▶ **Your task**
Please state how many lines of the records hold the string "under", giving nothing but the number.

Records provided Block Start

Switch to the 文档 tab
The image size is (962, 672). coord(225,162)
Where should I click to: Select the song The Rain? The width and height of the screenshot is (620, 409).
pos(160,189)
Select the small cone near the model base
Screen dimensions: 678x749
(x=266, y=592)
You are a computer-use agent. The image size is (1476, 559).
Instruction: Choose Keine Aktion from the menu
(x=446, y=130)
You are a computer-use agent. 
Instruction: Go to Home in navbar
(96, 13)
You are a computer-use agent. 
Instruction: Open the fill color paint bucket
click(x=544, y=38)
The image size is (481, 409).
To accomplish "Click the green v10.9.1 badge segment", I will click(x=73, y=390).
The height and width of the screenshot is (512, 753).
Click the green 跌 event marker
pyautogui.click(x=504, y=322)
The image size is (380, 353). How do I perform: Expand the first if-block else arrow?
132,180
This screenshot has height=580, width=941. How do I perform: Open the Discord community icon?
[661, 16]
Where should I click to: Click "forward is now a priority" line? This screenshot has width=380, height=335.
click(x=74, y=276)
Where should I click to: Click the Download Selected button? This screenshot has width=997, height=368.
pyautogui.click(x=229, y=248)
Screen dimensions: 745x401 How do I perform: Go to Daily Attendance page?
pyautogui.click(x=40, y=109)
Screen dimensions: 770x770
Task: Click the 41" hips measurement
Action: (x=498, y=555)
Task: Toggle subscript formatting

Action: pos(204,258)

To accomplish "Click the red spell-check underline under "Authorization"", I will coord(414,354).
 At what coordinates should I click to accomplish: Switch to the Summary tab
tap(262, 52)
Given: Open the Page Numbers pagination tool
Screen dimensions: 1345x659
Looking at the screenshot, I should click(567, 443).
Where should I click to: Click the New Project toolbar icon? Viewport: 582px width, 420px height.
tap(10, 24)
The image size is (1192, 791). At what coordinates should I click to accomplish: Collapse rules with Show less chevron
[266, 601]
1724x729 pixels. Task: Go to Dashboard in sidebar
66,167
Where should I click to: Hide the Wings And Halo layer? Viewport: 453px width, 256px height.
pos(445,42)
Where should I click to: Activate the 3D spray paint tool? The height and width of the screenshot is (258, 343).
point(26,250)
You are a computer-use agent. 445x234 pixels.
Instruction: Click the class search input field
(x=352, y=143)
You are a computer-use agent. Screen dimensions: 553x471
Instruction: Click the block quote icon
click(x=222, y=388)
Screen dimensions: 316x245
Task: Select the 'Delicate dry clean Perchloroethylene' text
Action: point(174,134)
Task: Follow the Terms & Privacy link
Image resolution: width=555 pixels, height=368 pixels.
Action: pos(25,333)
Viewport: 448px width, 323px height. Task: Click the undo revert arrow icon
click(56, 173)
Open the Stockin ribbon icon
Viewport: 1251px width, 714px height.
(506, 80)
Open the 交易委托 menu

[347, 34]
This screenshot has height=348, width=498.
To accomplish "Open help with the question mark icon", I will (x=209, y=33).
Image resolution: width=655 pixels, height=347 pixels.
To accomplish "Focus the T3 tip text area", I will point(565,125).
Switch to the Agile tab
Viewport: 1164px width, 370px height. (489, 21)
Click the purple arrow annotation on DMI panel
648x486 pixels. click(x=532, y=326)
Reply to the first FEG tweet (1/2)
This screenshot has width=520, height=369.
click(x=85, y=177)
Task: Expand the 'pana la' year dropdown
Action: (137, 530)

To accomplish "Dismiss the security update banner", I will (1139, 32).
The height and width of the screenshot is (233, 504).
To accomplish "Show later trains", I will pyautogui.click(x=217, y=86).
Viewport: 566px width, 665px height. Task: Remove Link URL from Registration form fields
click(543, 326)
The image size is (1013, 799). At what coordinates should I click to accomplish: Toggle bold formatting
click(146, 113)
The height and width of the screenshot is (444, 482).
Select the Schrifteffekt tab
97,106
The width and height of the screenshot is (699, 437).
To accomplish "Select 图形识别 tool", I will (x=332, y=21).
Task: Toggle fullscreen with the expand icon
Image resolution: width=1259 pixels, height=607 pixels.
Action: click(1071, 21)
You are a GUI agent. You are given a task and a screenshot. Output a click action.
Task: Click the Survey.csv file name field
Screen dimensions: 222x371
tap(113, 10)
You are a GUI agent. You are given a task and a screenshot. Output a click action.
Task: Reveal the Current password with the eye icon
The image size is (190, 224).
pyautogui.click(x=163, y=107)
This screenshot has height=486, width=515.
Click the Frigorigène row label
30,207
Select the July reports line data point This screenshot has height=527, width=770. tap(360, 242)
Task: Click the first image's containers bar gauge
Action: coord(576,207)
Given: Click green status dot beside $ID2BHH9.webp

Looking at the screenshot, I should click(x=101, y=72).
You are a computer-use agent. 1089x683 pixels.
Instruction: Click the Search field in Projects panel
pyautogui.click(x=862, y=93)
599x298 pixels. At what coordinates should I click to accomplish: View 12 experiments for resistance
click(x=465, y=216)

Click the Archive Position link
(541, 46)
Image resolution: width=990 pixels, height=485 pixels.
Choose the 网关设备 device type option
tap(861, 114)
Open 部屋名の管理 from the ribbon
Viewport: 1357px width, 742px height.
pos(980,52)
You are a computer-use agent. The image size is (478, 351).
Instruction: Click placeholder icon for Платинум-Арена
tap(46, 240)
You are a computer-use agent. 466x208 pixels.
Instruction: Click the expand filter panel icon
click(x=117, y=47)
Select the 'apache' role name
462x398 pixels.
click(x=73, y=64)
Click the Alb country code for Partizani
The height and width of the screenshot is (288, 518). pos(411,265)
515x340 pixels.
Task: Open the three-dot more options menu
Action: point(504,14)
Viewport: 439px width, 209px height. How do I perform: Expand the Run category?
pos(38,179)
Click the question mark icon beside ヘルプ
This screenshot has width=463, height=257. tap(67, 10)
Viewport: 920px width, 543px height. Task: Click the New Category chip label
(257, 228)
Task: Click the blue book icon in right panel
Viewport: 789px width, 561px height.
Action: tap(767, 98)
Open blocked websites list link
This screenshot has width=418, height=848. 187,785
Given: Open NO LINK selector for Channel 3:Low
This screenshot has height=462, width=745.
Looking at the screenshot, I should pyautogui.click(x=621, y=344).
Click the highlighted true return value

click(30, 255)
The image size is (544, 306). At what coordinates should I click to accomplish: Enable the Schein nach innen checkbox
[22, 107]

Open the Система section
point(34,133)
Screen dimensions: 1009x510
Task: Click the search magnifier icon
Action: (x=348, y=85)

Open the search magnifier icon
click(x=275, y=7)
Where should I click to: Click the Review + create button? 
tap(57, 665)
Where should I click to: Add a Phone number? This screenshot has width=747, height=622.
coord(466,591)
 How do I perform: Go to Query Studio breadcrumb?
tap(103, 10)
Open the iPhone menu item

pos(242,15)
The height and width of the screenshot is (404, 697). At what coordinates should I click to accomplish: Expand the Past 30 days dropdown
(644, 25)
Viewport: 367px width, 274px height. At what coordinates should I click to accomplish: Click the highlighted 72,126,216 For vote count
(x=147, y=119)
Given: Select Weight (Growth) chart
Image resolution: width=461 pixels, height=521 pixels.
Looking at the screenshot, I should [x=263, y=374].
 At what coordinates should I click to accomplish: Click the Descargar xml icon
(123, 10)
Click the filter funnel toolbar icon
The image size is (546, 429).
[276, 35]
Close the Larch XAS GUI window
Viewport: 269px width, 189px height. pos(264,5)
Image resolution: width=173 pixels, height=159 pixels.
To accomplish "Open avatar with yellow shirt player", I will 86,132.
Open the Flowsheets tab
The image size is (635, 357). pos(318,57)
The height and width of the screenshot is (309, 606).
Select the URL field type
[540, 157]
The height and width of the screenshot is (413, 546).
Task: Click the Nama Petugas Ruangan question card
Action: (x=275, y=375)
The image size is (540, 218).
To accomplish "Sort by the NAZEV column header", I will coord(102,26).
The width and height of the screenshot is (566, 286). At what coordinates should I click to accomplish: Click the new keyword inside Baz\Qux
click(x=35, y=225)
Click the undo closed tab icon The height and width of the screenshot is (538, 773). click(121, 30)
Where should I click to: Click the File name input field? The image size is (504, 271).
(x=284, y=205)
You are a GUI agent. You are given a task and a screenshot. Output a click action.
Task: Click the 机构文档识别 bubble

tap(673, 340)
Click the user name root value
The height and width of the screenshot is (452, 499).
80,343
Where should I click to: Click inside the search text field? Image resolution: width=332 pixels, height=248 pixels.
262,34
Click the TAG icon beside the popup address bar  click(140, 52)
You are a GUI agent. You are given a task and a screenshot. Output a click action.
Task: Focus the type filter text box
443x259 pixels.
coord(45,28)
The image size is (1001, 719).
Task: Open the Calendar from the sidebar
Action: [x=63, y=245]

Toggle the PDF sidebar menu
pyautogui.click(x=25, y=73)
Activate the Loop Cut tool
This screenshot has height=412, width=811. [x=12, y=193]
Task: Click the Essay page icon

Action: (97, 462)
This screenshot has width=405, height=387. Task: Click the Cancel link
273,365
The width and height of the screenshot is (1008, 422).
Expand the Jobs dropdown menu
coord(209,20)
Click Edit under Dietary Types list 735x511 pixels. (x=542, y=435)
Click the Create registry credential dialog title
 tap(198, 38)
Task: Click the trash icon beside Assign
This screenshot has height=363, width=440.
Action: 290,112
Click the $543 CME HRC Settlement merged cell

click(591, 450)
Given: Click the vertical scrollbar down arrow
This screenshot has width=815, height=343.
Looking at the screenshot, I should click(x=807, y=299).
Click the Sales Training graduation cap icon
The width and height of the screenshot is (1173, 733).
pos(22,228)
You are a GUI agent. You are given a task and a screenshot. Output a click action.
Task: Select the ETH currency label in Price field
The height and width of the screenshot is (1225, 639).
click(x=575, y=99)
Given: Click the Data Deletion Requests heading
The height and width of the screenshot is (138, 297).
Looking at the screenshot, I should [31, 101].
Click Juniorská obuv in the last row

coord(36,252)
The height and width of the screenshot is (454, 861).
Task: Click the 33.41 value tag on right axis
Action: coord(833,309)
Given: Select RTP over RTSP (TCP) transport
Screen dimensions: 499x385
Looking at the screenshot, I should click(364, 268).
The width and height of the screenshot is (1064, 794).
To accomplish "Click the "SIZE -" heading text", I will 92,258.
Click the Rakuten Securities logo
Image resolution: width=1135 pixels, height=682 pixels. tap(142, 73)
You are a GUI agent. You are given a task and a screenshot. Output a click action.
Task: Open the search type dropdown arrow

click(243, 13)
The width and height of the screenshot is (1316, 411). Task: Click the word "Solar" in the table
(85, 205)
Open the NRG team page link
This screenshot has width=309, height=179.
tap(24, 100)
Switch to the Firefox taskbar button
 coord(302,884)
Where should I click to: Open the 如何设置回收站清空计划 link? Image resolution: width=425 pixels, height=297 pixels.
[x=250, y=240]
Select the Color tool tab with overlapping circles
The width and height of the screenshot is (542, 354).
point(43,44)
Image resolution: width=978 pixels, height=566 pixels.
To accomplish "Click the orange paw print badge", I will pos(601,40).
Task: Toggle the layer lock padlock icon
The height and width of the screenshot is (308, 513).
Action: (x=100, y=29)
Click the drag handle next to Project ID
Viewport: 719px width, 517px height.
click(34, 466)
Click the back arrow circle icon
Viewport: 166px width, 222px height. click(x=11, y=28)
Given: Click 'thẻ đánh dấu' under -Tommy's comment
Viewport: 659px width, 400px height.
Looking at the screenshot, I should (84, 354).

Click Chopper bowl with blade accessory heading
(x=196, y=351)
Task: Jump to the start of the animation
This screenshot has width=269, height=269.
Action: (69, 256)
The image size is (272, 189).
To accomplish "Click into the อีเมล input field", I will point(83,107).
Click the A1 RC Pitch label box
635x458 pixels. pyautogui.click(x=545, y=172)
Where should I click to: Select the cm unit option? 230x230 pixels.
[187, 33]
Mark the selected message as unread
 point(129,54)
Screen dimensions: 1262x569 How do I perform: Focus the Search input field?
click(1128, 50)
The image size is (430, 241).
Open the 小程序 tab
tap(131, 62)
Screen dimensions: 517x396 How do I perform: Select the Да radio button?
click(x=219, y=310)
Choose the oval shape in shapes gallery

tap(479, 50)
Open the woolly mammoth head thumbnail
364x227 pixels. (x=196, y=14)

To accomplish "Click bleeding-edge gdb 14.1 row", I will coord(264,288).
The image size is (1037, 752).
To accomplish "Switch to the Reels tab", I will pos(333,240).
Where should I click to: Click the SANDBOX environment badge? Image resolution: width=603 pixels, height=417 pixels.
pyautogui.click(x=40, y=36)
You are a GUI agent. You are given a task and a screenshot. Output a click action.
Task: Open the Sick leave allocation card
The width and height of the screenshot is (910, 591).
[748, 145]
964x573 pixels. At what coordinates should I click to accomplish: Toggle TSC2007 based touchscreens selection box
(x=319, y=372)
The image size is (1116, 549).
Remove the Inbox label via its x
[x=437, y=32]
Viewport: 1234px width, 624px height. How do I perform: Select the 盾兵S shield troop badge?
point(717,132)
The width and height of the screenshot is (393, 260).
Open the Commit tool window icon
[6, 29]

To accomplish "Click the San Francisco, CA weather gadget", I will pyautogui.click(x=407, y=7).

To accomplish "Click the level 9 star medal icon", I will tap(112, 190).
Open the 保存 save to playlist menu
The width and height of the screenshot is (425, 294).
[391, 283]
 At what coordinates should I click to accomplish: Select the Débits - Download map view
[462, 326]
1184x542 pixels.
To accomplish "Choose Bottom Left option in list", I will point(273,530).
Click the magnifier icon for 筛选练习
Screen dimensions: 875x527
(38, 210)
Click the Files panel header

Records provided Block End

▶ **Expected answer**
3